To interact with MongoDB, you can either use Robomongo or Studio 3t (download whichever is most convenient). It should automatically connect with mongo and you can create view the Notifications collection

Deploying

This project was created and deployed with Heroku. First, the node server and mongo db were configured to show the notifications API. The server and db were then deployed to Heroku. In our heroku deploy commands, we also need a .gitignore file to ignore node_modules.
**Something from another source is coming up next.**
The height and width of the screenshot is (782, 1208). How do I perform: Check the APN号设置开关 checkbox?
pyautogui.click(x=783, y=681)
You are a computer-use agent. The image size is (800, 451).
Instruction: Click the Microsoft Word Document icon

Deploy commands (after logging into Heroku):
$ git init $ echo node_modules > .gitignore
$ git add .
$ git commit -m "Initial Commit"
$ heroku create
$ git push heroku master

Once deployed, a client folder for the front end react app is generated at the project's root directory. The react app contains the react notification form and notification list components. These form saves new notifications to the database and API, and the list maps all of the notifications from the API.

cd to client folder:
$ create-react-app client

A proxy script in the package.json ensures that a proxy API handles requests from the React app to the server. To create a proxy API, we add a proxy key in client/ package.json:

"proxy": "http://localhost:4002"

After creating our react components, we then need to re-deploy the webapp. We want to check in our new client code, build create-react-app, install dependencies and production dependencies. For this, we require the following post-build script in root package.json:

"scripts": {
"start": "node index.js",
"heroku-postbuild": "cd client && npm install --only=dev && npm install && npm run build"
}

Then for the final deploy to Heroku:
$ git add .
$ git commit -m "ready to deploy react app"
$ git push heroku master

About

My project contribution for 2017 Rails Girls Summer of Code. I built a Node/Express server with a React dashboard displaying notifications for WorldBrain chrome extension users.